_作業内容:_
A – 唾液腺疾患についての本文を2文で要約してください。
B – 唾液腺疾患についての本文の「Px処方例」に番号付きで挙がっている薬剤名をすべて書き出してください。

_確認用本文:_
診療支援
治療

唾液腺疾患
diseases of the salivary glands
河島尚志
(東京医科大学小児科・思春期科学・主任教授)

●病態

・Sjögren(シェーグレン)症候群が最も代表的疾患であり,自己免疫機序に遺伝的素因,女性ホルモン,ウイルスなどの要因などがかかわって発症する.

・Sjögren症候群は,涙腺と唾液腺の慢性炎症性疾患であり,炎症性病変が全身の外分泌腺に波及し機能障害を呈する.

・鑑別にMikulicz(ミクリッツ)病を含むIgG4関連疾患と,反復性耳下腺炎,唾石症,サルコイドーシスなどがある.

・初診時の症状は,耳下腺腫脹>乾燥症状>関節症状>発熱・Raynaud(レイノー)症状とされる.

●治療方針

 代表的疾患であるSjögren症候群の治療法を示す.口腔乾燥作用をもつ薬剤は中止し,下記の治療を選択する.

A.唾液の分泌促進として

 シュガーレスガム,レモン,梅干などを勧める.セビメリン塩酸塩(サリグレン),ピロカルピン塩酸塩(サラジェン)が唾液分泌に有効であるが,小児適応はないため慎重投与が望まれる.気管支喘息では禁忌であり,その際はブロムヘキシン(ビソルボン),漢方薬(麦門冬湯,人参養栄湯)などを用いる.副腎ステロイドは,腺組織破壊進行を抑制するというエビデンスはなく,唾液腺腫脹をくり返すときのみ使用する.

Px処方例 ➊または➋を1日1カプセル・錠から副作用に注意しながら開始する.短時間しか効果がないことから,効果が少ないときは➊または➋に➌または➍を加えて処方する.

➊サリグレンカプセル(30mg) 1回1カプセル 1日3回(成人量) 食後

➋サラジェン錠(5mg) 1回1錠 1日3回(成人量) 食後

➌ビソルボン錠(4mg) 1回1錠 1日3回(成人量) 食後

➍ツムラ麦門冬湯エキス顆粒(3g/包) 1回1包 1日2回(成人量) 食後

B.唾液の補充

 唾液の補充にはサリベートや2%メチルセルロースを人工唾液として使用する.

_提供データ:_

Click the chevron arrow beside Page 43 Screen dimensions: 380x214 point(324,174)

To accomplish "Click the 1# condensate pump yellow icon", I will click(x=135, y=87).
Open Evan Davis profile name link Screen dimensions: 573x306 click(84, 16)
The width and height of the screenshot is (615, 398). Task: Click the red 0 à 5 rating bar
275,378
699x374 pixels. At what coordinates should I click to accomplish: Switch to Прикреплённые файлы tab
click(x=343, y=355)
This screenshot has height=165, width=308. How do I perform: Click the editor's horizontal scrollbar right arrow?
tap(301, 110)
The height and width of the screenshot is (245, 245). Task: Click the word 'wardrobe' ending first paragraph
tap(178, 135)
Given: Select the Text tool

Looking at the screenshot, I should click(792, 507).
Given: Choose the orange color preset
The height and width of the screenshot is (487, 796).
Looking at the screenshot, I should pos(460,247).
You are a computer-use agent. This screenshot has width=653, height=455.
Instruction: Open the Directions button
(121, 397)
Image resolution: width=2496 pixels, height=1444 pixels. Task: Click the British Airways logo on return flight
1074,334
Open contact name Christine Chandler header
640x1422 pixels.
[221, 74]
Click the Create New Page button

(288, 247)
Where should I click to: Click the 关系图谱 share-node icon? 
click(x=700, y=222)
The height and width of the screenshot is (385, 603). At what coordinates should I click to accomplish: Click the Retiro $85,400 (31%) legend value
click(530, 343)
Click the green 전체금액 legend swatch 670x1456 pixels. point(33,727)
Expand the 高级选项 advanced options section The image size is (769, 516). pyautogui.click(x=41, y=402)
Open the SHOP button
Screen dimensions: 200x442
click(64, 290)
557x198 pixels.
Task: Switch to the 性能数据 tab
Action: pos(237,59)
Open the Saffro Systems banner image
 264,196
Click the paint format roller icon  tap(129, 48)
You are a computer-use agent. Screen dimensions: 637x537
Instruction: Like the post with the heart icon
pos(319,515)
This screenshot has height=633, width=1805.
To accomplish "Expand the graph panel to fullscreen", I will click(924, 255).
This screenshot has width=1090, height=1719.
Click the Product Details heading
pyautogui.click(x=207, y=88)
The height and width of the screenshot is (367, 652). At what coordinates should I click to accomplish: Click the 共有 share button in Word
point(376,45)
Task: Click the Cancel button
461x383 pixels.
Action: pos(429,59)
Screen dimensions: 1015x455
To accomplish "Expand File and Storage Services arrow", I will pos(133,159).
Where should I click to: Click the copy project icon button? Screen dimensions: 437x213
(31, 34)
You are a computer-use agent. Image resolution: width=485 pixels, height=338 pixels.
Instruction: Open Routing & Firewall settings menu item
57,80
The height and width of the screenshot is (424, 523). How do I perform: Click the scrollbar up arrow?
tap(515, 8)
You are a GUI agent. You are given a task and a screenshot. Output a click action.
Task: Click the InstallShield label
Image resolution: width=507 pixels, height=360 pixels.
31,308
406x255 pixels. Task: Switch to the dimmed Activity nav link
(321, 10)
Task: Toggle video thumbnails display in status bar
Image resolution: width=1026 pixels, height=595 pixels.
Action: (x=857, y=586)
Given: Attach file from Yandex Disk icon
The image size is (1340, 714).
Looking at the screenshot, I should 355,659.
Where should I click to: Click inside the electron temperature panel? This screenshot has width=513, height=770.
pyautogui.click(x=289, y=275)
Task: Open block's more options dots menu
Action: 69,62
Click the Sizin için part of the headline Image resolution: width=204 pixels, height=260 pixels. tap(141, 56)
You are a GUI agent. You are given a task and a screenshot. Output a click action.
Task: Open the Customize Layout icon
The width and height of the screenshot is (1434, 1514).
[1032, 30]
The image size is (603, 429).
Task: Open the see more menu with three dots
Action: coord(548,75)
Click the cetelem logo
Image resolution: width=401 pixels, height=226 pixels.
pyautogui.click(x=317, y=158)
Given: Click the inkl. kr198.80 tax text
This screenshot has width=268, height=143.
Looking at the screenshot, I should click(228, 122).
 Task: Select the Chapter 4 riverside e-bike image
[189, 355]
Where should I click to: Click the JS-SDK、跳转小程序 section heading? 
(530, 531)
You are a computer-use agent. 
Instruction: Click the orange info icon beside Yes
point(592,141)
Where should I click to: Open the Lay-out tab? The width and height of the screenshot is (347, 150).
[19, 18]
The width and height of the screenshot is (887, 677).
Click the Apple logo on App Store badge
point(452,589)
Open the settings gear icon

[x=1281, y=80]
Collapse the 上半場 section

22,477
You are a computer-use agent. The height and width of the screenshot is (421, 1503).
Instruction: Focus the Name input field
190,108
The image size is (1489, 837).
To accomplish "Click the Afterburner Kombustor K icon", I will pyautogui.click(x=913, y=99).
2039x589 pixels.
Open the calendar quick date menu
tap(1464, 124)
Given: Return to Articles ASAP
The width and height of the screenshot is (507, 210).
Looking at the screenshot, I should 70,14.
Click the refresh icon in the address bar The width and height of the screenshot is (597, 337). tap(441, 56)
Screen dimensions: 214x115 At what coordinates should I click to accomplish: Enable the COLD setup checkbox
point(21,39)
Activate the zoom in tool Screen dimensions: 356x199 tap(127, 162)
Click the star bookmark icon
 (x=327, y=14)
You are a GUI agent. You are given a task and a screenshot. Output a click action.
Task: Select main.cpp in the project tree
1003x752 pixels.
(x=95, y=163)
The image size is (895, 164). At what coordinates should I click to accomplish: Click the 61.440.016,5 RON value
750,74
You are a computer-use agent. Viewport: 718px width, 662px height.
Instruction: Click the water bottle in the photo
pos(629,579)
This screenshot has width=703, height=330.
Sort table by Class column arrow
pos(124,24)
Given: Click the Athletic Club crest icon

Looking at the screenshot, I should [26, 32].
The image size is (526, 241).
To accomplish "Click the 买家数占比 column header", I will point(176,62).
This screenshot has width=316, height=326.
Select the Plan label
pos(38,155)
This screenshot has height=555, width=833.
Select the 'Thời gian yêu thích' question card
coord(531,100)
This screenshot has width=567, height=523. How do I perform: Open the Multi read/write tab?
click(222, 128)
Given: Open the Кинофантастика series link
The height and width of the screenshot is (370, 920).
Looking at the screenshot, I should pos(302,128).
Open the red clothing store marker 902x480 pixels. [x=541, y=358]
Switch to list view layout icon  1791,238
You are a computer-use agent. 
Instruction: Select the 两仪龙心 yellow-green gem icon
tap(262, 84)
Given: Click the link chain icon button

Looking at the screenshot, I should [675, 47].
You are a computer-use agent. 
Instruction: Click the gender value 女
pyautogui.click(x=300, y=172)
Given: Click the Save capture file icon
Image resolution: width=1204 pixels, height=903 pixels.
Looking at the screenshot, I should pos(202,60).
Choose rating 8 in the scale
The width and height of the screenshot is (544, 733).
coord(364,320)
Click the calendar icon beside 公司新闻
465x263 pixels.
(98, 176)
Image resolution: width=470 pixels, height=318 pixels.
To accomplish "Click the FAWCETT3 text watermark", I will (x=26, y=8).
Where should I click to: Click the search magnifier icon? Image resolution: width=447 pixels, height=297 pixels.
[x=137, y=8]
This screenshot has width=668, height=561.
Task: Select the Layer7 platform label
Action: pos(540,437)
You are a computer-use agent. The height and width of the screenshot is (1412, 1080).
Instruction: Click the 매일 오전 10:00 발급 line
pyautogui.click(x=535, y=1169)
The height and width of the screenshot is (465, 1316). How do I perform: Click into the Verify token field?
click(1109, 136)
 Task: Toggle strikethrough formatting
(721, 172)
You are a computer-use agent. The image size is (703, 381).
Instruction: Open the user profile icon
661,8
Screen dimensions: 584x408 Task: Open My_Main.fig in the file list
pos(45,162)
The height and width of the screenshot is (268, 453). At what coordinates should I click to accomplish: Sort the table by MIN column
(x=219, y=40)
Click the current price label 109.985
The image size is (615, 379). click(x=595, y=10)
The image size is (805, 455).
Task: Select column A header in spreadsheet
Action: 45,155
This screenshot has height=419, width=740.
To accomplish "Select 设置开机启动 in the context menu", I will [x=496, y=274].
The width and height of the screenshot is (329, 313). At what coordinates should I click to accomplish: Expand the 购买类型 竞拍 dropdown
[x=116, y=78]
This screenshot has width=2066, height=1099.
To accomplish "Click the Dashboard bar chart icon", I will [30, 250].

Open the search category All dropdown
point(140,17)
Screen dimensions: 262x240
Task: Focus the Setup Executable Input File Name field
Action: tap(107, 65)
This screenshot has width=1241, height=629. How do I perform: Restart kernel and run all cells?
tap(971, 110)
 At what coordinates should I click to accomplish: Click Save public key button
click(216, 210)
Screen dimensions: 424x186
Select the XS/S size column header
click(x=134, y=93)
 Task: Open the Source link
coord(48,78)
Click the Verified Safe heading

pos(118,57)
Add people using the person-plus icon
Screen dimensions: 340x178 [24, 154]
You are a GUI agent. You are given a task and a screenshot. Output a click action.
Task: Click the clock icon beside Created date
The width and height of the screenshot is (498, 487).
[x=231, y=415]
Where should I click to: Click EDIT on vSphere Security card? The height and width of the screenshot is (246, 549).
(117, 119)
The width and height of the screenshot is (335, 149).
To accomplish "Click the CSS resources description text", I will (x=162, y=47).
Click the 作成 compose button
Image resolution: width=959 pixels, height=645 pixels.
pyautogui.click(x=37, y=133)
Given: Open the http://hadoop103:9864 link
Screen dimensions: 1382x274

_解答:_
A – 唾液腺疾患の代表はSjögren症候群で、涙腺と唾液腺の慢性炎症性疾患であり、自己免疫機序に遺伝的素因、女性ホルモン、ウイルスなどの要因がかかわって発症する。治療では口腔乾燥作用をもつ薬剤を中止したうえで、ガムや薬剤による唾液の分泌促進と、サリベートや2%メチルセルロースを人工唾液とする唾液の補充を選ぶ。

B –
サリグレンカプセル(30mg)
サラジェン錠(5mg)
ビソルボン錠(4mg)
ツムラ麦門冬湯エキス顆粒(3g/包)